ACTIVITY: The required output is the exact run of lines below that opens at the line with "Given: Expand Stage 4/5: Let's count!" and closes at the line with "Task: Collapse the Crop Monitoring sidebar".

TASK INPUTS:

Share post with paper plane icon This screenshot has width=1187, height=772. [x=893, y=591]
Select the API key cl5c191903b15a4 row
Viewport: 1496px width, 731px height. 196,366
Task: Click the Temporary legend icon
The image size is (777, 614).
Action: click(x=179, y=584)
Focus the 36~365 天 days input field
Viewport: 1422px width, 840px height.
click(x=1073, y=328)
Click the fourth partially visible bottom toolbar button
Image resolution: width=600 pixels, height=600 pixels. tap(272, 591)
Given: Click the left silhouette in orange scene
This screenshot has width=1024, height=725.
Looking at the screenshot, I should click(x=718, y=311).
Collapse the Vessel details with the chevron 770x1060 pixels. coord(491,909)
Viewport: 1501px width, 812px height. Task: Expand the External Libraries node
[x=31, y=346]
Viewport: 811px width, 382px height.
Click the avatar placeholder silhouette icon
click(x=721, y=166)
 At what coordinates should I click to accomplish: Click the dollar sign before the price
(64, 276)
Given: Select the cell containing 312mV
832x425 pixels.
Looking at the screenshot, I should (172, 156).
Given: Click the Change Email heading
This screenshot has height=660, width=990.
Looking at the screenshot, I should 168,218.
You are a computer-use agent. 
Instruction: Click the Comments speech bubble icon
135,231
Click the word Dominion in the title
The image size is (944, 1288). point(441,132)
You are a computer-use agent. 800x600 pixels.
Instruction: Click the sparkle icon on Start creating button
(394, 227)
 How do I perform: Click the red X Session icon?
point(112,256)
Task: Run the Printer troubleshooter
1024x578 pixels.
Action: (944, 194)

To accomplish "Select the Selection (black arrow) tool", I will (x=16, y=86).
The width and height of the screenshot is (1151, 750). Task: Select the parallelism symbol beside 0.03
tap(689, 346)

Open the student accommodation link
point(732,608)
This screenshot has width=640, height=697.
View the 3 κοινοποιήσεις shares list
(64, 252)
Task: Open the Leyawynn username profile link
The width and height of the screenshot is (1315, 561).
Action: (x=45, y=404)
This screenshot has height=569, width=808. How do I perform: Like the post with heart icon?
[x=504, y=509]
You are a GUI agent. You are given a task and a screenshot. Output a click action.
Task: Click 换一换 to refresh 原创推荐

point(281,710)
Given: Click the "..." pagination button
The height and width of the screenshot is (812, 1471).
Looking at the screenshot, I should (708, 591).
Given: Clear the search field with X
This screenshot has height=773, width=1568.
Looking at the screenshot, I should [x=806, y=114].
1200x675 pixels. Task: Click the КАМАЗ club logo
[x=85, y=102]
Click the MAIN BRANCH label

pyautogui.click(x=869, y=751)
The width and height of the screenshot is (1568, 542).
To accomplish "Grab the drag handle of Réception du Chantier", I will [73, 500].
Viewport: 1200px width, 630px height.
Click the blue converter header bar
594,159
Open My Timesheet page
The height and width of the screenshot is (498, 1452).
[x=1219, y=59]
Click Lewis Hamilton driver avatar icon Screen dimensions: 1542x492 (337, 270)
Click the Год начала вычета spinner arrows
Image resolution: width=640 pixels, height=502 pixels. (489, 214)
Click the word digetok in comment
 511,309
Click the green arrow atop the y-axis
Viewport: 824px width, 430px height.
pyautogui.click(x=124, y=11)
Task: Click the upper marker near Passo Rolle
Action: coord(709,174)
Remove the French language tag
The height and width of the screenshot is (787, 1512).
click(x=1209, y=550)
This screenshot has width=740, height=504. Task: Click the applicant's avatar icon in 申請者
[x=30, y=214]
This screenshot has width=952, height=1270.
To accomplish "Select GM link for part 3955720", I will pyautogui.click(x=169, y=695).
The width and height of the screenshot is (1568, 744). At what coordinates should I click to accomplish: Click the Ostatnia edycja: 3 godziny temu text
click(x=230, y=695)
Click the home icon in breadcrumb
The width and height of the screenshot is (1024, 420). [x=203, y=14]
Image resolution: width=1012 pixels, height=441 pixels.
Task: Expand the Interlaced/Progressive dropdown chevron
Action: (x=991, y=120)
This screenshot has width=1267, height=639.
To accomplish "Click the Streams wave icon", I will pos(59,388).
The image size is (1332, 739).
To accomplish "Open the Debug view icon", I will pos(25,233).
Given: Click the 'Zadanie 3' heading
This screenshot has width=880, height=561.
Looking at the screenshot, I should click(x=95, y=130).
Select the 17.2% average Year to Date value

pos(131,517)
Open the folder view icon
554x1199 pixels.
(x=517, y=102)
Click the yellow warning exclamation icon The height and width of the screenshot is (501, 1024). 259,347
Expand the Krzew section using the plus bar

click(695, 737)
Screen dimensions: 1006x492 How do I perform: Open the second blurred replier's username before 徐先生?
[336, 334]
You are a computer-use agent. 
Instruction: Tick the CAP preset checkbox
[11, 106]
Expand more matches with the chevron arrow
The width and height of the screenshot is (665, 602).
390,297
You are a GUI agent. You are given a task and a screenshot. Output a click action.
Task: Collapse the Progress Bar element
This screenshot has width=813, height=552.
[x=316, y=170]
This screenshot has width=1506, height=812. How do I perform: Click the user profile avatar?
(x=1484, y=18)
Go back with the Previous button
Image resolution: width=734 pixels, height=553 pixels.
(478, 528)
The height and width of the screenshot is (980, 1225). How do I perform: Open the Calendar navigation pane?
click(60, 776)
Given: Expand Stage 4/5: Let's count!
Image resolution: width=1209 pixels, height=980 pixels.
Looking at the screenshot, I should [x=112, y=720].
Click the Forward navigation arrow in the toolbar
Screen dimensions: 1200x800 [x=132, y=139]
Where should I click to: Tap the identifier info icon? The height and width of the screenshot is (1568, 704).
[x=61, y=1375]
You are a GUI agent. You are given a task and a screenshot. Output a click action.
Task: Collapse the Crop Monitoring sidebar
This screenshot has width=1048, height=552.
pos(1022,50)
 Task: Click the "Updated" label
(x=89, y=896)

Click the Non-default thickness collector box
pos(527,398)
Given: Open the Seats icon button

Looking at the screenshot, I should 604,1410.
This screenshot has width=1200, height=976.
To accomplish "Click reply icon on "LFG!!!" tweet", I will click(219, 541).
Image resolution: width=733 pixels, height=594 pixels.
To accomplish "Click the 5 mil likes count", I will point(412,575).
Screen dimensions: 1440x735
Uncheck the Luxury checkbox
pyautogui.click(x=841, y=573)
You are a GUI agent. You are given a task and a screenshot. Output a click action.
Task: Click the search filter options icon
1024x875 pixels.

RESULT FOR THIS EXERCISE:
Given: Expand Stage 4/5: Let's count!
Image resolution: width=1209 pixels, height=980 pixels.
Looking at the screenshot, I should [x=112, y=720].
Click the Forward navigation arrow in the toolbar
Screen dimensions: 1200x800 [x=132, y=139]
Where should I click to: Tap the identifier info icon? The height and width of the screenshot is (1568, 704).
[x=61, y=1375]
You are a GUI agent. You are given a task and a screenshot. Output a click action.
Task: Collapse the Crop Monitoring sidebar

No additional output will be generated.